I rolled to the east side of Hilldale to where the jeep road looked like it should go up into the back country. There it was, dirt road heading off across the wash and then proceeding north. I pedaled down into the wash, crossed a little trickle of water in the sandy bed, then climbed a bull-dozed road up the other side. I headed north, glancing back toward Hilldale now and then.

Things were looking good, then I came to a locked gate. No signs, looked easy to lift the bike over, but I decided that adventure was not worth the risk of a lynching. After all, I was alone and nobody knew where I was. I turned around and road back south.

I decided just to find Utah SH43 and go check out the Coral Pink Sand Dunes. The St. George Chamber of Commerce had given Jim and the girls and I a brochure for this park, so I had expected that it might be worth seeing. I skirted around Colorado City, now into the Arizona Strip, then wound up back on highway 59 (actually known as 389 in Arizona). Shortly I came to the Cane Beds road, which I remembered as being the way to get to SH43. I hooked a left and proceeded East.

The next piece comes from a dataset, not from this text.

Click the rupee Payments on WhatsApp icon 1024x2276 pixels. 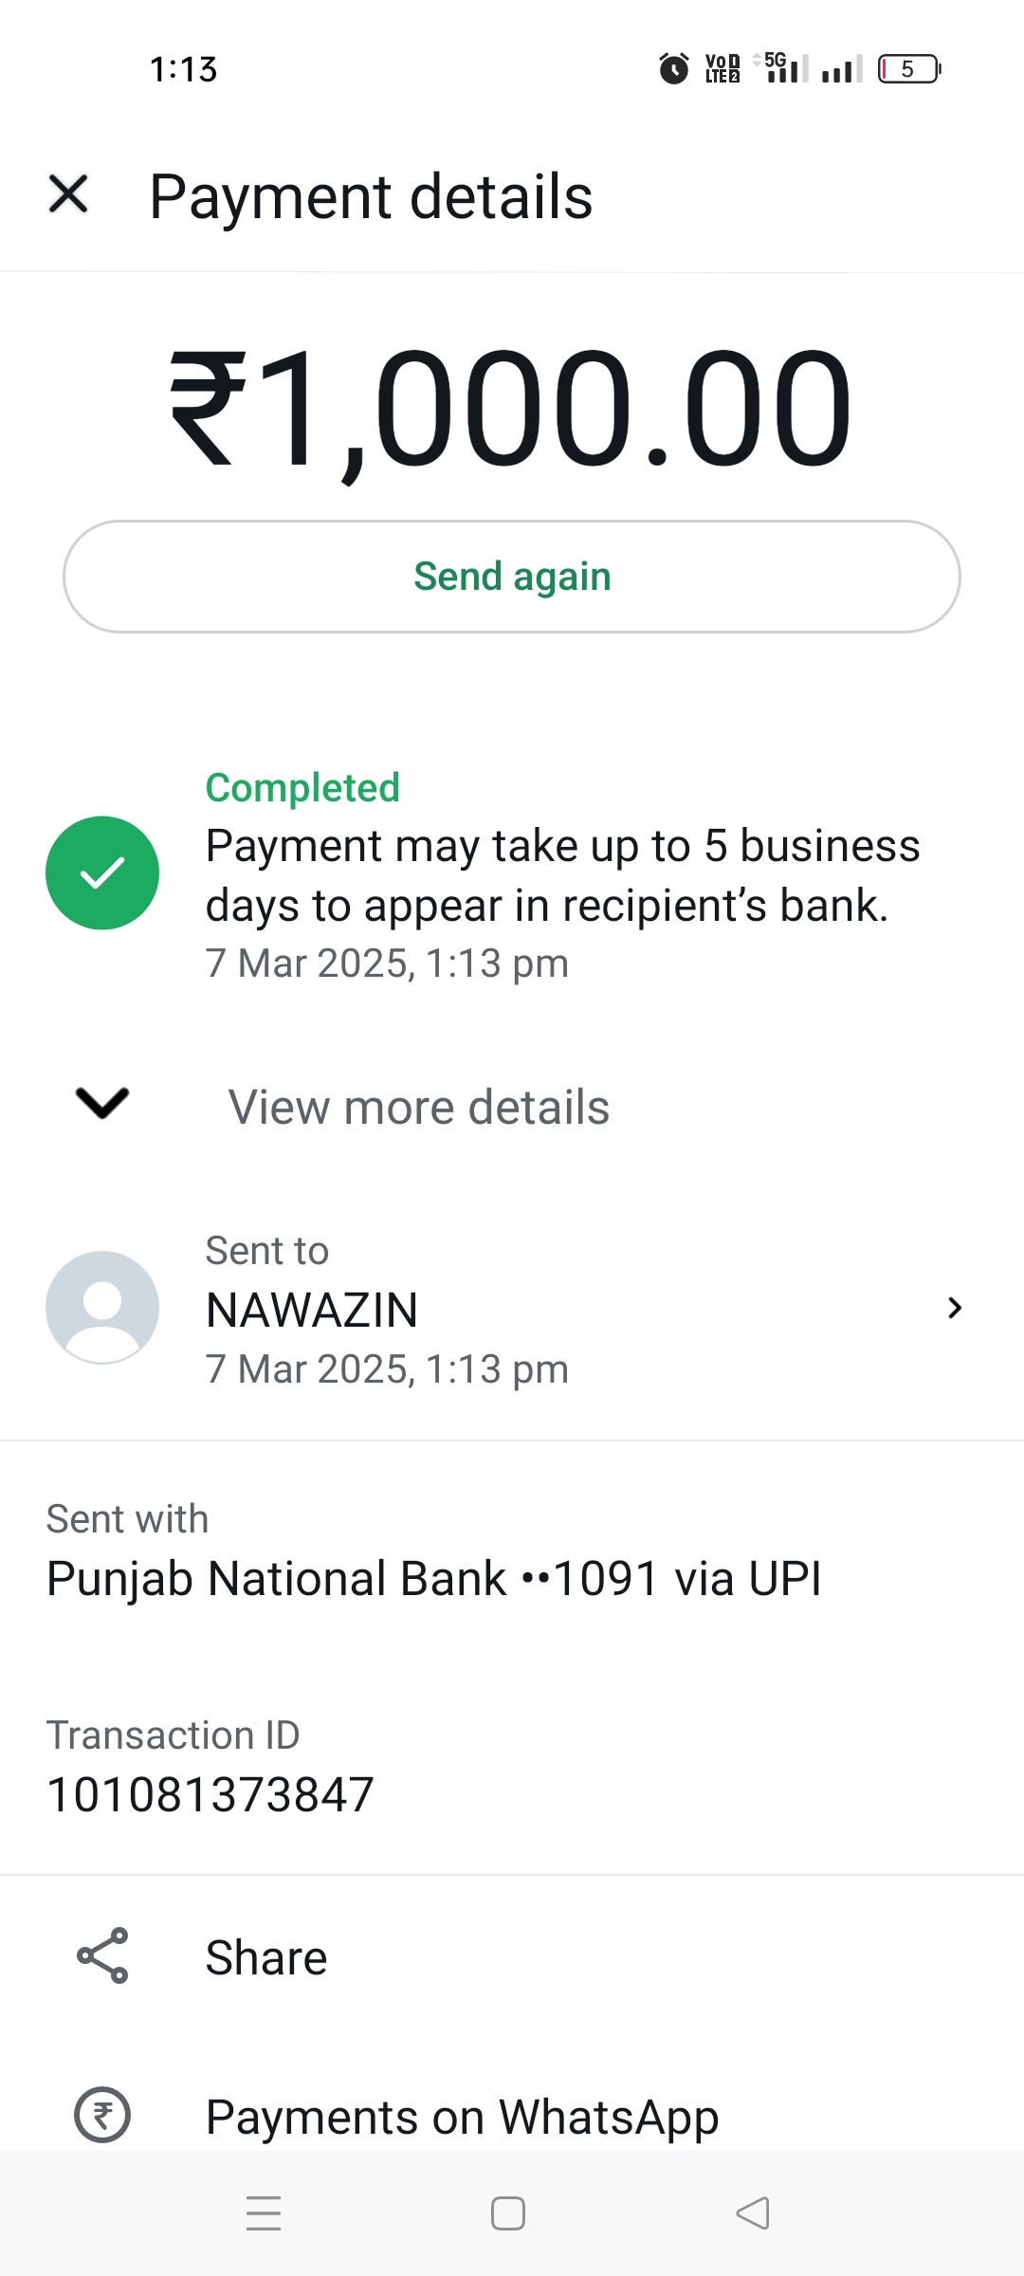click(x=102, y=2115)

After riding for a while down the straight, paved Cane Beds road I encountered the gate shown below, which made me feel good about the decision I had made not to cross any locked gates:



You know, nothing says “welcome to the bosom of my home” like 5 dead coyotes hanging from the fence right next to your NO TRESPASSING sign.

I was about 30 miles into my little odyssey when the Cane Beds road turned north and became dirt. Or perhaps I should say it became sand. A sign said “Coral Pink Sand Dunes, 8 miles”. I checked my water, looked good. I kept grinding away.

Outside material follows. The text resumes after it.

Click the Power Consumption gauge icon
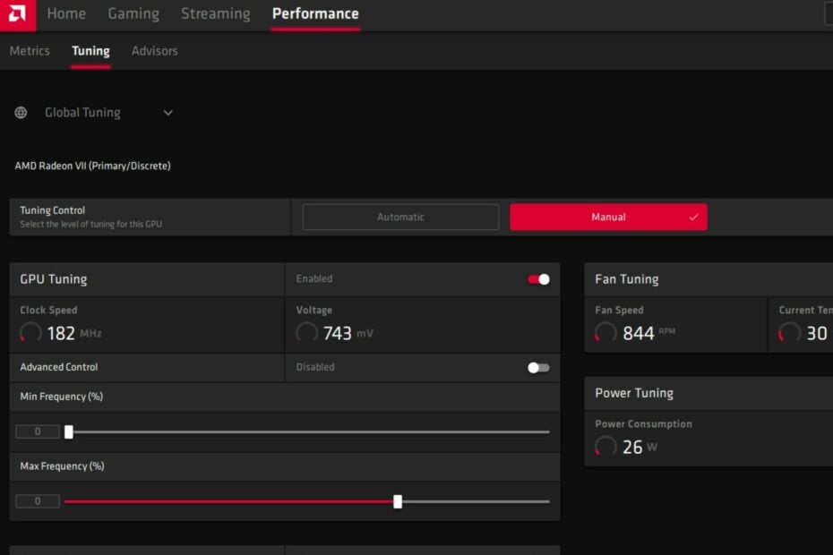The image size is (833, 555). tap(604, 446)
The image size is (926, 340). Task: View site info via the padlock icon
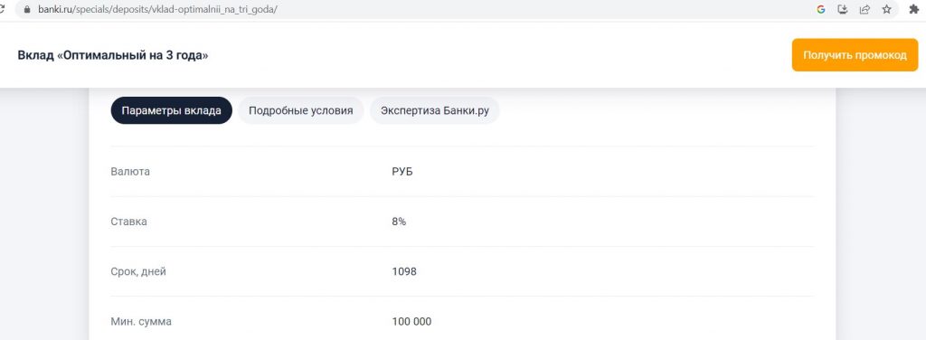(26, 10)
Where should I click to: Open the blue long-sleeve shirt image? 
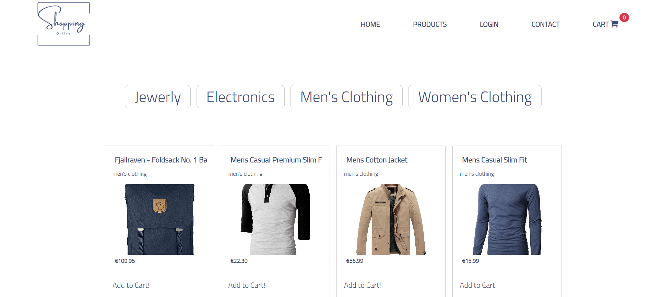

It was a gentle climb up SH43. Once in a while the sand got truly deep and it became a wrestling match, but for the most part it was pretty and aerobic. Little traffic for the most part. After about three miles I got back to the Utah border, where there was a cattle guard, the road became paved, and a sign announced “Coral Pink Sand Dunes State Park, 8 miles”.

What the? That three miles didn’t count? OK, OK, I’m not going to just fold up now, what’s another 3 miles between friends—or sister wives?

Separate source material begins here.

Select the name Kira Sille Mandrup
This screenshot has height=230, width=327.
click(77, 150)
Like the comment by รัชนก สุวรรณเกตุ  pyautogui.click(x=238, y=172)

So I kept going, and soon saw lots of toy box campers with Republican-looking guys sporting flat tops milling around them. I guess these mormon folks like to celebrate the Lord’s Day by burning up some fossil fuels and raising some dust.

So I got up to the park entrance and I though I’d roll in there and top off my water. The day had gotten a bit on the hot side, which was nice, but I could imagine running out of water, especially since I was nearly 42 miles into this adventure and had probably near that many more to get back to the POD. The incredibly skinny gal in the booth told me I’d have to pay $5 to come in, even on a bike. I could hear somebody revving a hopped up 2-stroke behind her somewhere, so it became clear to me that this park was a petro-toy destination. I decided I wasn’t going to pay a 5-spot to see a natural wonder that was being bathed with un-burned hydrocarbon. I snapped this picture:



Seems that the coral pink sand of the dunes wasn’t a remarkably different color from the road:



So I rolled down-canyon back to my coral pink dirt road and back into the Arizona Strip.
The return trip was quite a bit like the trip out except that I was sweatier and hungrier, and my water pack was lighter all the time. I hadn’t really left the POD prepared for an 80-mile journey in 80° heat. That’s adventuring for you!

I stopped at a convenience store in Hilldale on the way back to buy a quart of water. There were lots of stares from the teenage boys in the parking lot, and the pretty little clerk looked at me like I had antlers, what with my lycra, bike helmet, buck rogers sunglasses and earphones.

I might as well have been wearing a black cocktail dress and a gold tiara.

I had the staggers pretty good when I got back to the POD. Luckily the food was already cooked and just needed to be warmed up in the frying pan. I chowed down, drank a couple quarts of gator aid, then promptly passed out on my bunk for an hour or so.